Mobile search leads digital ad formats in Canada

Digital advertising accounts for more than one-third of total ad spending in Canada, eMarketer estimates, at CA$4.58 billion ($4.15 billion) annually. But despite spending all this cash, marketers vary a great deal in how they rate the effectiveness of key digital ad formats and channels, according to a new eMarketer report, “Canada Digital Advertising Scorecard: Marketers Rate Digital Advertising Formats and Channels.”

Mobile Search Advertising Effectiveness Scores for Select Marketing Objectives According to Brand and Agency Executives in Canada, April 2015 (scoring based on A+ through F scale)

To find out more, eMarketer asked 18 brand and agency executives in Canada to rate the effectiveness of several digital ad formats and channels: online display, search, digital video, paid social media, mobile search and mobile display. We also asked for opinions on programmatic advertising.

Executives were asked to grade each format or channel on its effectiveness in achieving the following marketing objectives: engagement, lead generation, brand awareness, website traffic, targeting, return on investment (ROI) and sales/transactions, on a scale from A to F. We then calculated an average grade for each format or channel to get a sense of how each performs overall, across multiple objectives.

Search was the best rated of the digital advertising formats, a reflection of its maturity, reliability and measurability. As a derivative of desktop search, mobile search also rates highly among marketing executives, even though it’s far less mature as an advertising channel. Search’s familiarity, due to its use on the desktop, helped bump up mobile’s score, but there are some other reasons too. Unlike mobile display, where the size of mobile phone screens makes it hard to avoid a distracting user experience, mobile search’s text-based results perform very well on small screens. And the smaller screen means that although there are fewer results, the ads that do appear have greater impact.

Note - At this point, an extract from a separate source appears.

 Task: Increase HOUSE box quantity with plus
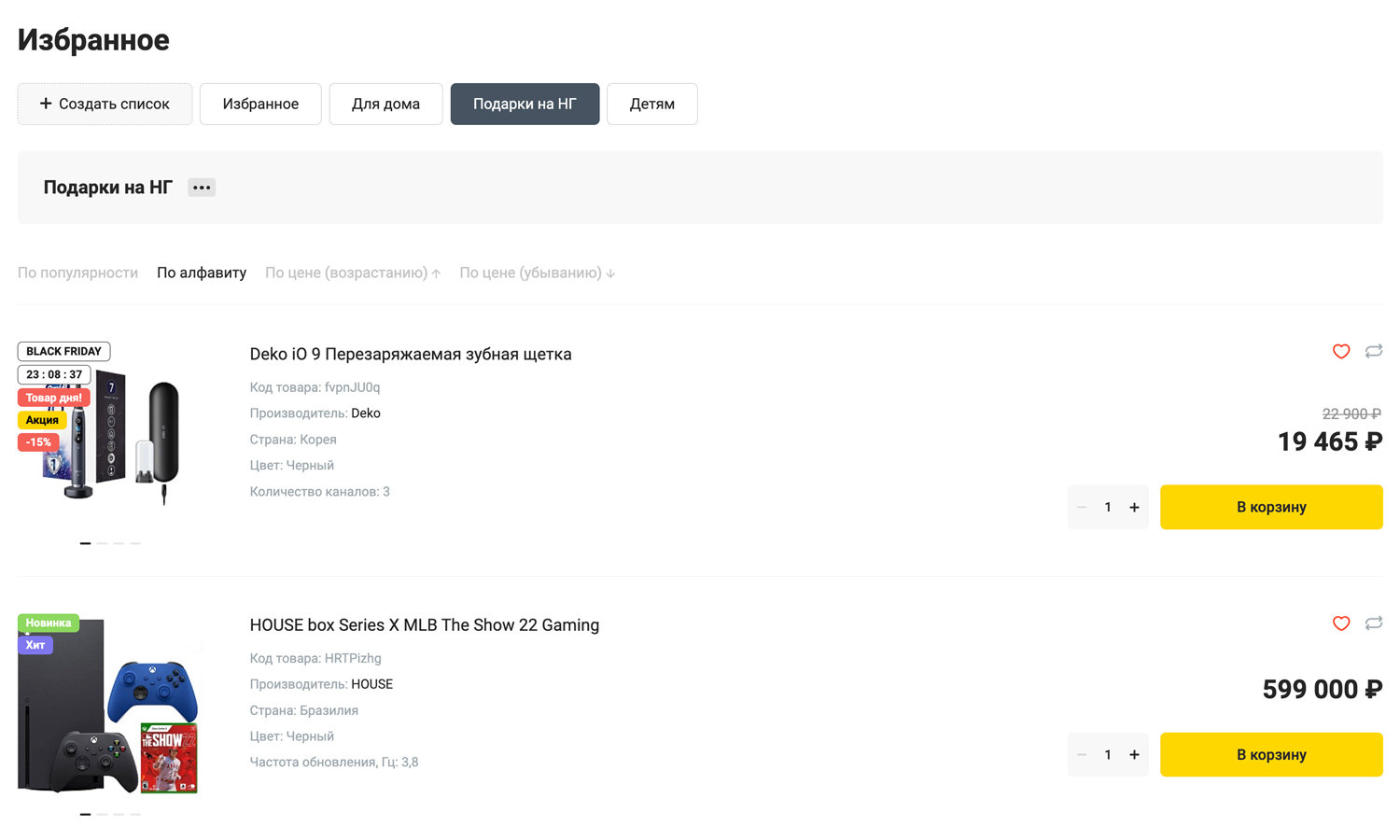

ROI for mobile search was rated an A- by marketing executives, a reflection of the medium’s cost certainty and its potential to lead to sales and transactions (which was rated a B). Lead generation and targeting also scored well, with B+ marks. Below-average scores were given for mobile search’s ability to create engagement and brand awareness.

“On mobile search you’re looking for something very quickly, like directions or location,” said Naveed Ahmad, CEO of Addictive Mobility. “But you’re probably not going to do mobile search to look for a brand and do a lot of your shopping.”

The singular focus of mobile search contributed to its relatively high ranking, which should only increase in the future as the mobile search experience continues to improve. Respondents identified several areas of improvement.

“When people are on mobile they have a tendency to engage quite a bit less,” said David Alexander, manager of integrated marketing at Maple Leaf Foods. “For example, in our business we see the bounce rate quadruple for mobile paid search vs. desktop.”

In addition to the inherent challenges presented by mobile, advertisers didn’t do themselves any favors in their initial attempts to provide a compelling mobile search experience. Mobile-optimized landing sites are still not the norm, and dealing with a hard-to-navigate site can spoil a user’s experience and lead to prolonged disengagement with a brand on mobile.

And mobile ads often fail to take full advantage of smartphone features. “I think advertisers are not taking into account that users are on the kind of device that can make a phone call, that can send a text message, that can bookmark and forward something,” said Veronica Holmes, president of digital at ZenithOptimedia Canada. “They’re not using the capabilities of the device that the search is [being performed] on, and therefore, they miss opportunities.”